The Long Wait to Die – Why So Long on Death Row?

The Long Wait to Die - Why So Long on Death Row?

The picture is of Edward Lee Elmore, who waited on death row for 29 years.  He was released in 2002, but the average time taken on death row before inmates are usually executed is almost 15 years.

Elmore was released in 2002 after his case was discredited because of bad or even planted evidence, an incompetent defense, police coverups and a tainted crime scene.  He is also mentally disabled, which did not help his case, but didn’t prevent him spending the best years of his life waiting to die in a cell in South Carolina.

How long would you consider a reasonable time waiting to die on Death Row?

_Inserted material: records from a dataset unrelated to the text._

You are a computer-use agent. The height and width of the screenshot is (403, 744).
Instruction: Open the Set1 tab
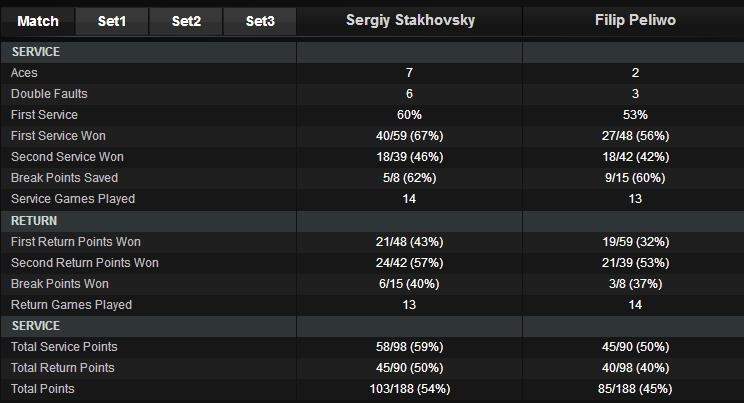[x=111, y=21]
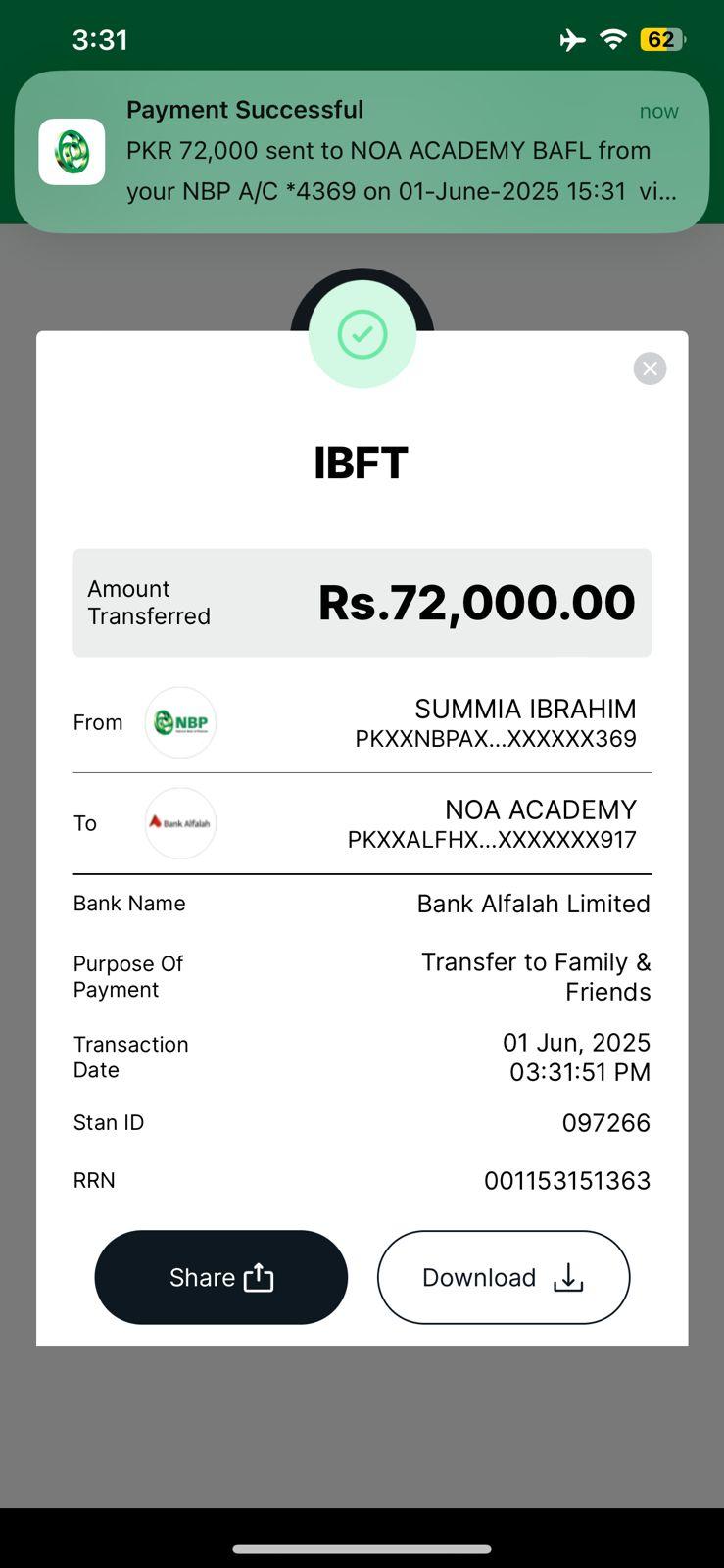Tap the home indicator bar

tap(362, 1549)
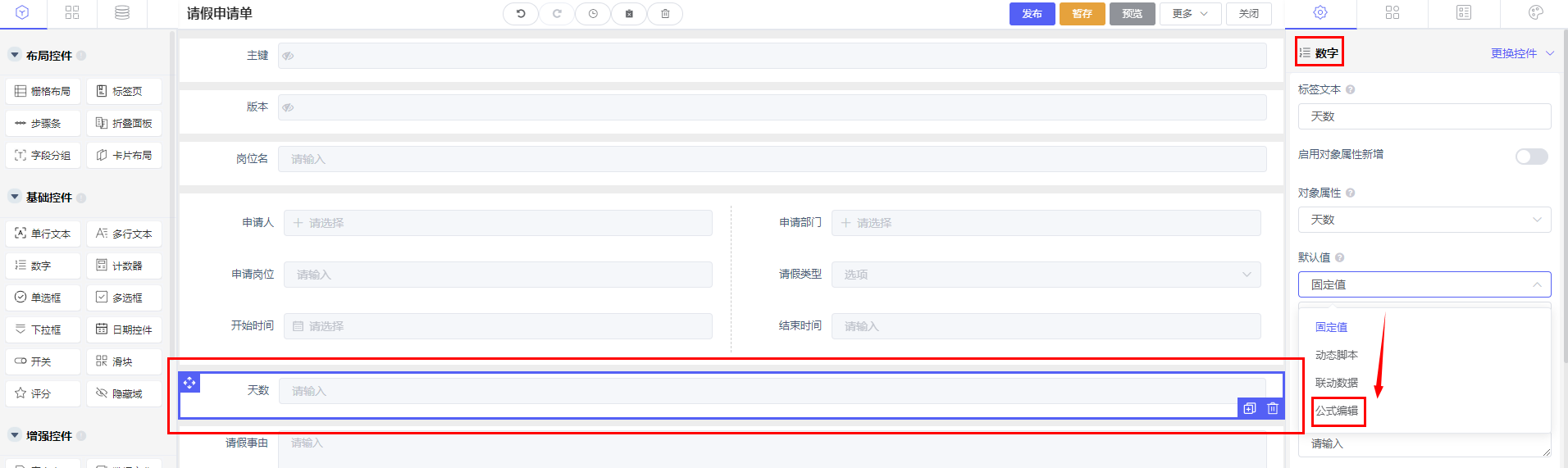Screen dimensions: 1568x468
Task: Duplicate the 天数 field using the copy icon
Action: [1249, 408]
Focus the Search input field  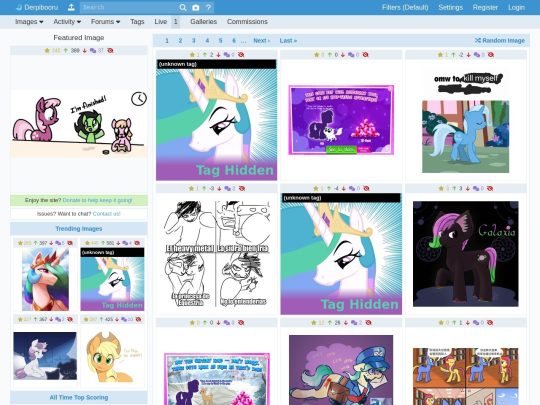coord(129,7)
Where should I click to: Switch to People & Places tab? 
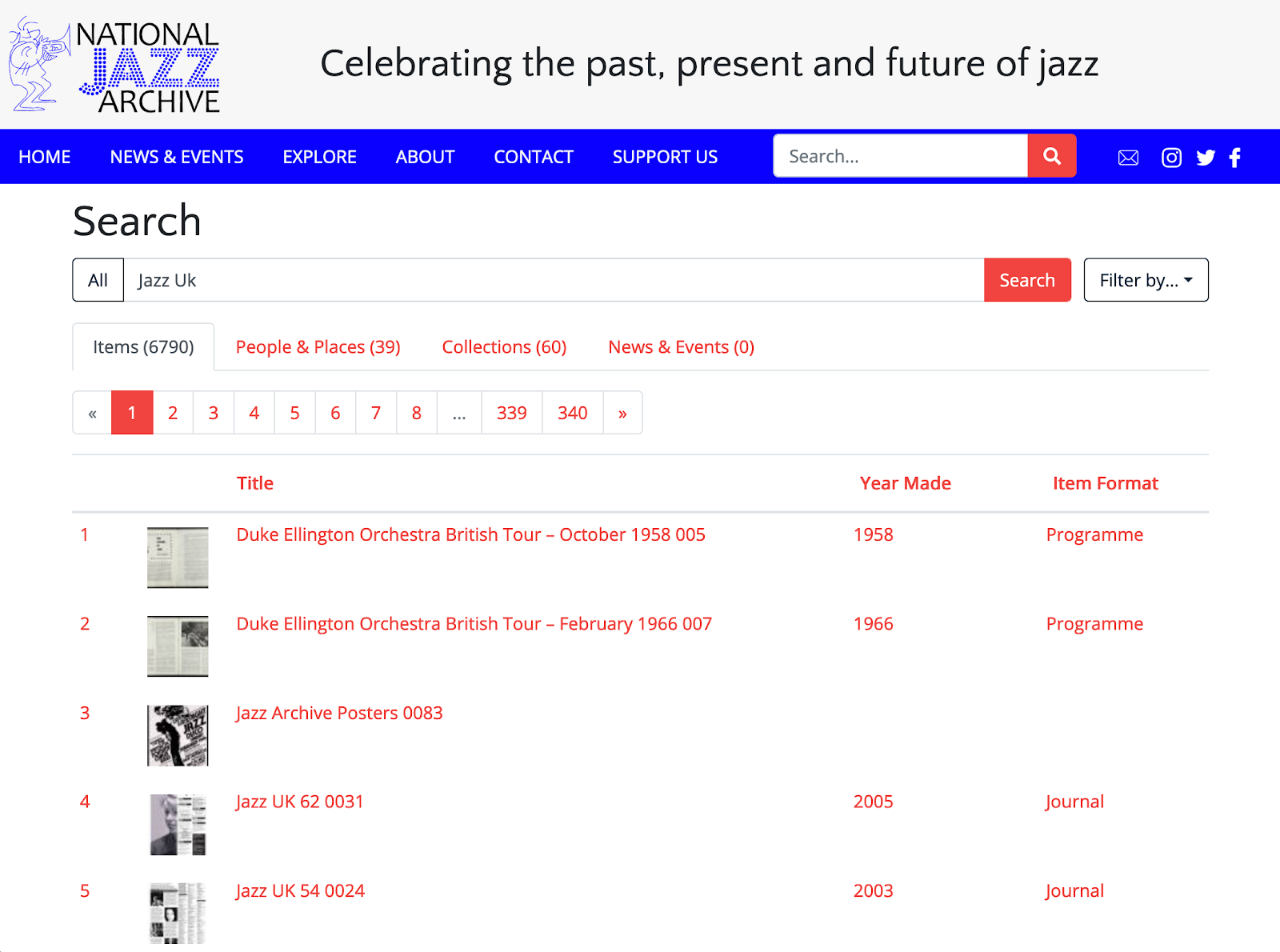coord(318,347)
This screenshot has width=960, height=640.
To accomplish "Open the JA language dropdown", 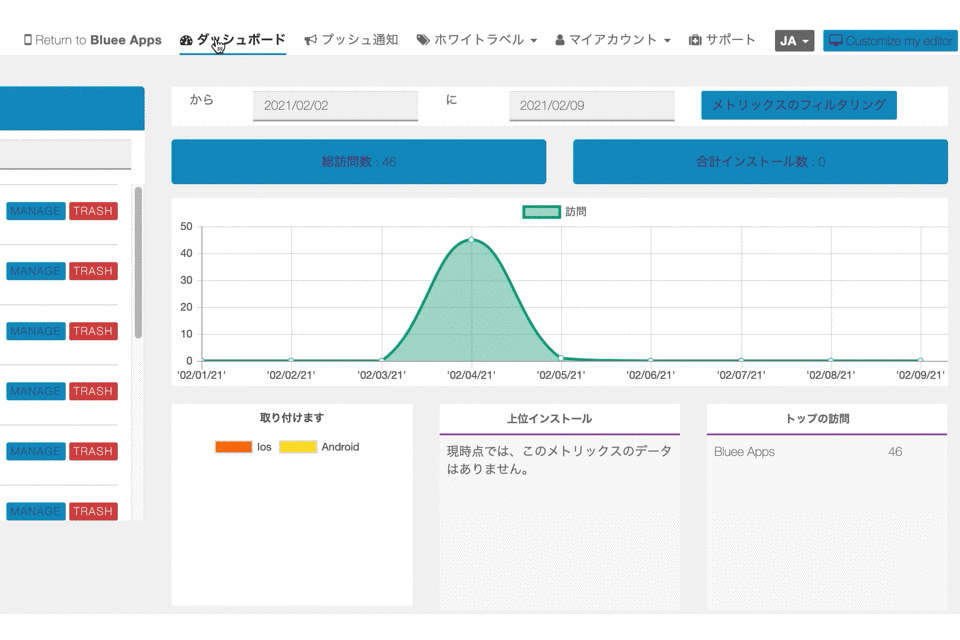I will [x=794, y=41].
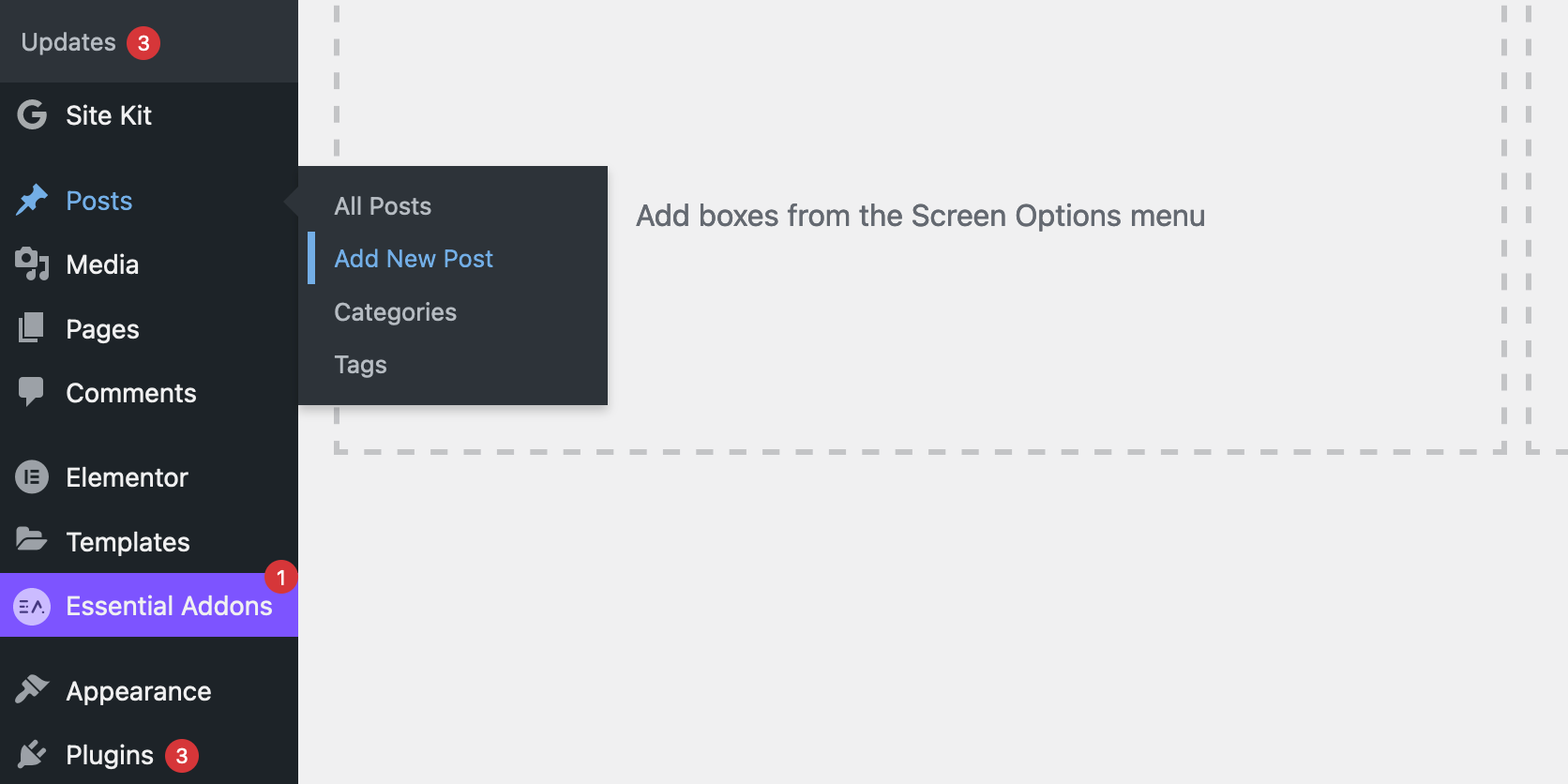Click the Updates red count badge
This screenshot has height=784, width=1568.
point(143,43)
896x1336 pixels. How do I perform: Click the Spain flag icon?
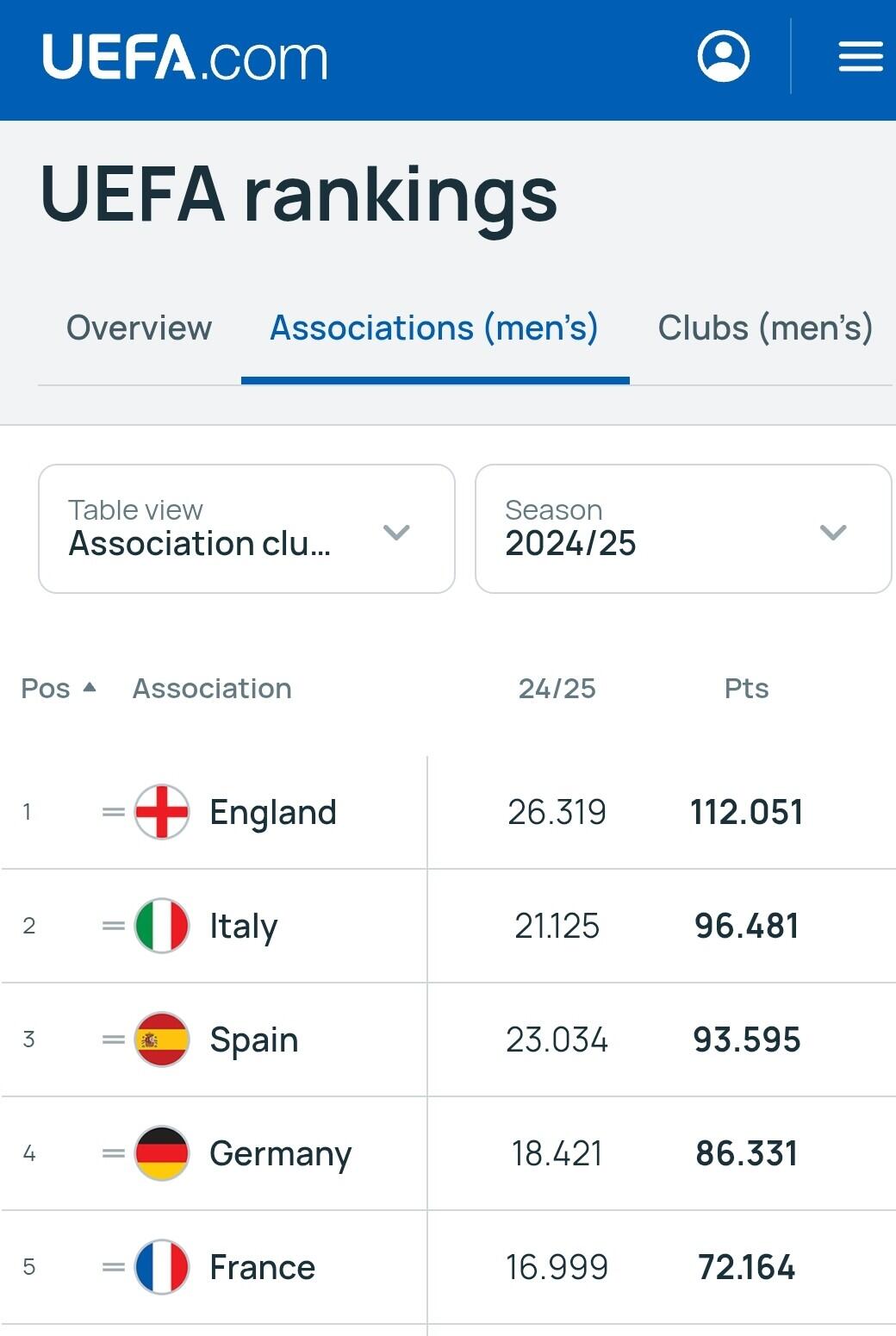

The average length, according to the latest stats, is 14.8 years.  Why so long?

Since the 1976 Gregg v Georgia case when the US Supreme Court confirmed the constitutionality of the death penalty, there remain over 3000 inmates waiting for their final day.  In fact, the 2013 figure is 3,108 inmates according to a report by the Criminal Justice Project of the NAACP Legal Defense and Educational Fund.

CNN recounted some of those waiting on death row and looked at the reason for the delays.

For one, numerous reforms since 1976: As the Death Penalty Information Center reports, the United States has sought to make sentences less arbitary, which has resulted in lengthier appeals. Changes in technology have also led both sides to reexamine evidence, and in the case of some inmates, drop charges completely.

Although the Supreme Court has never found that a prisoner has been subjected to “cruel and unusual” punishment based only on the length of time that an inmate has spent on death row, some have raised concerns: In 2009, Justice Stevens wrote:

[O]ur experience during the past three decades has demonstrated that delays in state-sponsored killings are inescapable and that executing defendants after such delays is unacceptably cruel.

And yet, to inmates who have been wrongly accused, the real cruelty would be to deny them the careful, if arduous, process of appeals that could lead to their freedom.